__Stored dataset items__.
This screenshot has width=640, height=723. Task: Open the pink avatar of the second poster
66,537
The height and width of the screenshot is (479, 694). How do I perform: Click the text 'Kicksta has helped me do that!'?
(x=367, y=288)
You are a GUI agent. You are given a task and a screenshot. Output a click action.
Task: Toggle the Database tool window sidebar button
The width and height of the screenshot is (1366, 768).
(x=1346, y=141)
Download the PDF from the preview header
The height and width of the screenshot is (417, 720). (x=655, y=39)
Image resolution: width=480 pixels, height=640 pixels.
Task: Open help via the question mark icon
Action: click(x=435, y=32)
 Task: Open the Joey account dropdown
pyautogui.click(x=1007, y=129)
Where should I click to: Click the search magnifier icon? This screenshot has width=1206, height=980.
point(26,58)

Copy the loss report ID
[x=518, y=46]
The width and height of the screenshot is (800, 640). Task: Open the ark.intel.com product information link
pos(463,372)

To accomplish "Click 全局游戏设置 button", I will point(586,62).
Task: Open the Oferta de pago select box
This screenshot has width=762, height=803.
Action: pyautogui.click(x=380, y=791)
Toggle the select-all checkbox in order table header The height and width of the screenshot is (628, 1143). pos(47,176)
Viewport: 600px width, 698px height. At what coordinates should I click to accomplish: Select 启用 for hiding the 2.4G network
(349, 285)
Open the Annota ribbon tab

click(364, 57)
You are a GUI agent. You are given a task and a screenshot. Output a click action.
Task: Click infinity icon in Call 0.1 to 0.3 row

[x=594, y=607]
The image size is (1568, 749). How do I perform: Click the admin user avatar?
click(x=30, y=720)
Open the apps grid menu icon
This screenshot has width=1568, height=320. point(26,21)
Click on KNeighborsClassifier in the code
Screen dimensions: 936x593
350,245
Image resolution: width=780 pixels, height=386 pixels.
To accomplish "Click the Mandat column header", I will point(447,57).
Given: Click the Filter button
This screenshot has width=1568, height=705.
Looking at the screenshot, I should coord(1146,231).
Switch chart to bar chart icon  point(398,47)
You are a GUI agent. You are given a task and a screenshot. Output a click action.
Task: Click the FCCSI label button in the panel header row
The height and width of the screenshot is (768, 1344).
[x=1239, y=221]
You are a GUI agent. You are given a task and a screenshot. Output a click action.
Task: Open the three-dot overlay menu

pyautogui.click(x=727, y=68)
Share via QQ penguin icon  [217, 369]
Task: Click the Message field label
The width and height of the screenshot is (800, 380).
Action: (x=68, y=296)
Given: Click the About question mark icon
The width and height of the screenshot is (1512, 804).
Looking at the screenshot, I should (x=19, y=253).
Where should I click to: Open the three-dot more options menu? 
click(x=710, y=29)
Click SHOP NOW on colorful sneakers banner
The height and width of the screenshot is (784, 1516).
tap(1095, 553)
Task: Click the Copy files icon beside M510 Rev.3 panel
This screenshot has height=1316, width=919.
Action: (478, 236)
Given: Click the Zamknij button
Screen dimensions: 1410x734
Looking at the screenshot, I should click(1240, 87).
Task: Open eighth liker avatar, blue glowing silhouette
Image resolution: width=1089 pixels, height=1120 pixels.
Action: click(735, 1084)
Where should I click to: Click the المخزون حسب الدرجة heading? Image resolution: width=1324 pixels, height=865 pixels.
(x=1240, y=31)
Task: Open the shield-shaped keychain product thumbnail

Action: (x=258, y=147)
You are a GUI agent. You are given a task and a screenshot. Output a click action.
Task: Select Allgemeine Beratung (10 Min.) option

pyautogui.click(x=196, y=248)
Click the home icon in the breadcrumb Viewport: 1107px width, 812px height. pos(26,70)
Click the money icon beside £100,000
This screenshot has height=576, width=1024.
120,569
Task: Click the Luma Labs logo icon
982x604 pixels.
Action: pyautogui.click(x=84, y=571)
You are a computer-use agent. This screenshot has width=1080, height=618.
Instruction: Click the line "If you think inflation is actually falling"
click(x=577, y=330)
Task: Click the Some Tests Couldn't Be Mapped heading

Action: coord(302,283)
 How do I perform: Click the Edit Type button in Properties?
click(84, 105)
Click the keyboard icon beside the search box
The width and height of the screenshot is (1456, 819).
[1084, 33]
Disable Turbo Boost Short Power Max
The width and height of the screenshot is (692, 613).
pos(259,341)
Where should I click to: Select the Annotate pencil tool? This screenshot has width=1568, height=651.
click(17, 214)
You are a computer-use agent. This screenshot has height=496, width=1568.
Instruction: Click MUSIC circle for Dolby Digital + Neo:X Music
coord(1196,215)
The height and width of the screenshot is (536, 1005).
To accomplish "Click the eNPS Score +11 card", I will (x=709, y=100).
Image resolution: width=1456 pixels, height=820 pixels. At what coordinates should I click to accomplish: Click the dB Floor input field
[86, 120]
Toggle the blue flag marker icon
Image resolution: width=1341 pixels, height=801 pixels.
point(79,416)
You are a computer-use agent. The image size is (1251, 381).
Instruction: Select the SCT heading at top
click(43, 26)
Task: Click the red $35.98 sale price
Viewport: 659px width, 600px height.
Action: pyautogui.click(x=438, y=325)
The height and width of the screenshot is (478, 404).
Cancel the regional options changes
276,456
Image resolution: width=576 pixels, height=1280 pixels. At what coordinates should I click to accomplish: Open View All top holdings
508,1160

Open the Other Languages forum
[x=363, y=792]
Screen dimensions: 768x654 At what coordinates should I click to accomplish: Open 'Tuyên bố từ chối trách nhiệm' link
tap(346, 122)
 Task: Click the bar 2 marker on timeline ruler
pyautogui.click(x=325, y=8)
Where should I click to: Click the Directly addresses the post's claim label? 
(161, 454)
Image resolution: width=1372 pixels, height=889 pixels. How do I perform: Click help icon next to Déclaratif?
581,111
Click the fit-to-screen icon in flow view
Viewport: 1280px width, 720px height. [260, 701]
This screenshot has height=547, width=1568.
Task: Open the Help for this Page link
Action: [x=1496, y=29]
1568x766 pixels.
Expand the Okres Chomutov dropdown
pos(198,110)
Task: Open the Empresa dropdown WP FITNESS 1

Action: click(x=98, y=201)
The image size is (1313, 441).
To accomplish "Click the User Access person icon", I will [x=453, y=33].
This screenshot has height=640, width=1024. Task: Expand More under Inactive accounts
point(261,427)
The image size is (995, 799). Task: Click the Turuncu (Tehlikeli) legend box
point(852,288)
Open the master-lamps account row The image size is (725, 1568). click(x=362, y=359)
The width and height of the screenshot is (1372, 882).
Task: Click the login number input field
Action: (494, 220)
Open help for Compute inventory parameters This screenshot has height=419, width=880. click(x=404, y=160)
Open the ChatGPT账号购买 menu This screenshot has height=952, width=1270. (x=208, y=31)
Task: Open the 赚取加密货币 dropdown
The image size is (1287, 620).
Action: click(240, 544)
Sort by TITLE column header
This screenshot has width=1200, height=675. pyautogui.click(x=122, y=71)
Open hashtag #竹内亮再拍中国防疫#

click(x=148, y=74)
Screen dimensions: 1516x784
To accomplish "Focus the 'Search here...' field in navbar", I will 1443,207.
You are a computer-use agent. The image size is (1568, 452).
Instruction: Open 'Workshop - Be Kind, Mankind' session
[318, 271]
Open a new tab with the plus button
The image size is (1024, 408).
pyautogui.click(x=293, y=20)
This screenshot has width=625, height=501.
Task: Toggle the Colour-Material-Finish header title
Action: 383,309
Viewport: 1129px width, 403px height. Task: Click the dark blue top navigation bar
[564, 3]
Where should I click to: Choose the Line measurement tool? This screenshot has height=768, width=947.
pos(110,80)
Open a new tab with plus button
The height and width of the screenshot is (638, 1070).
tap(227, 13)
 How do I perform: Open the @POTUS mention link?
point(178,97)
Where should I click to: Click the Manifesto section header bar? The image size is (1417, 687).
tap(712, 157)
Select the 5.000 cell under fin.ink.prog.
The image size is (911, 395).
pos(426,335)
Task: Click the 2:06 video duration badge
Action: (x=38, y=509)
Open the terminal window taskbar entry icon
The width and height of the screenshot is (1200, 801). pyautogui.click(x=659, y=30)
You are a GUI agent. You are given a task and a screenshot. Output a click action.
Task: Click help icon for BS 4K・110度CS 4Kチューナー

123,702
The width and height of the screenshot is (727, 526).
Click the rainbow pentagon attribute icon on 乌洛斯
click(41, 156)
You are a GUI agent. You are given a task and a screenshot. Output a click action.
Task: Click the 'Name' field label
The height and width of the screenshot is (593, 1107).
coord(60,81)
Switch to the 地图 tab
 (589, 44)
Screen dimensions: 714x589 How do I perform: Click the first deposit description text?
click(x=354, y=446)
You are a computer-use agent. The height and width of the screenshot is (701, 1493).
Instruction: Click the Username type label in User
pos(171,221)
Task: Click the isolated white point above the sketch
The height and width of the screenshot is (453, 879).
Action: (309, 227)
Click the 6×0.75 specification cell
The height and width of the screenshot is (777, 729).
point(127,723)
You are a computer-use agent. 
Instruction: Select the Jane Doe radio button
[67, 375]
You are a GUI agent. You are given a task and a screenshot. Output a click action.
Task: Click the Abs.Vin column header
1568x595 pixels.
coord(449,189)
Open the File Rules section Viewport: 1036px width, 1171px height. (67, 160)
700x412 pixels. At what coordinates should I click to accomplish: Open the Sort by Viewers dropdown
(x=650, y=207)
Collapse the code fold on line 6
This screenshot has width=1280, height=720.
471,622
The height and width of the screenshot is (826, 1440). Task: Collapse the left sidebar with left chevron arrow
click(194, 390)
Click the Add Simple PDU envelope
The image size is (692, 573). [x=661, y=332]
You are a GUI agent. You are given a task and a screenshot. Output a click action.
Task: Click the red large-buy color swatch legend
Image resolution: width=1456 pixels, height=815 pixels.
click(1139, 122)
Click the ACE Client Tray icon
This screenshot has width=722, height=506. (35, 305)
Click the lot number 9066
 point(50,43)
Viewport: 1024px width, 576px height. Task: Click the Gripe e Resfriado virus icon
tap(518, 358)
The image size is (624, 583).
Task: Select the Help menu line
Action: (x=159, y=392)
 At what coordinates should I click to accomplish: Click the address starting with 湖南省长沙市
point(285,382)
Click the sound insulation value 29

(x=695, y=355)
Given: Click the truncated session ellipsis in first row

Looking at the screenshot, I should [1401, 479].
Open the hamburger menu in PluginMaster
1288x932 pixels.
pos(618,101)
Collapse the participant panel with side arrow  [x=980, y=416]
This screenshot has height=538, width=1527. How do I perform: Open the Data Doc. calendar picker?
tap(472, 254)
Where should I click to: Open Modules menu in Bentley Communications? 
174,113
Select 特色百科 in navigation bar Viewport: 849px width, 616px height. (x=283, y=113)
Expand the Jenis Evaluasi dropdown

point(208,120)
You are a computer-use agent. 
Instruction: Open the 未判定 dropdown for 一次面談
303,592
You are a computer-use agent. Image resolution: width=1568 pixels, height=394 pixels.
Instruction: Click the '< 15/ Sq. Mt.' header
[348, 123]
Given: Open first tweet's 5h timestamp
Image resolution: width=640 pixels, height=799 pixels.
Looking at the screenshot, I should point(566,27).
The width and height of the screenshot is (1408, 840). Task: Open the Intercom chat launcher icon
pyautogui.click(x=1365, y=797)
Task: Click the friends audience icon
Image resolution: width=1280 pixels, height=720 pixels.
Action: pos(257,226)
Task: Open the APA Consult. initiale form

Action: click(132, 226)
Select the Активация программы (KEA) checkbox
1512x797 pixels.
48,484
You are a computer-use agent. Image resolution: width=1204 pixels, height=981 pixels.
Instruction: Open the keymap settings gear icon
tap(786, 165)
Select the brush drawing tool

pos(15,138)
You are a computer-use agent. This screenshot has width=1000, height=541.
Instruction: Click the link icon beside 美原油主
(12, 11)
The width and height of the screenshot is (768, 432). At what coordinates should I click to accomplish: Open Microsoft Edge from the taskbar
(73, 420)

__Exercise brief__.
Of the lines above, retype only those from the line containing "Screen dimensions: 1516x784" through the line containing "Open a new tab with the plus button", including both, exactly.

__Exercise solution__.
Screen dimensions: 1516x784
To accomplish "Focus the 'Search here...' field in navbar", I will 1443,207.
You are a computer-use agent. The image size is (1568, 452).
Instruction: Open 'Workshop - Be Kind, Mankind' session
[318, 271]
Open a new tab with the plus button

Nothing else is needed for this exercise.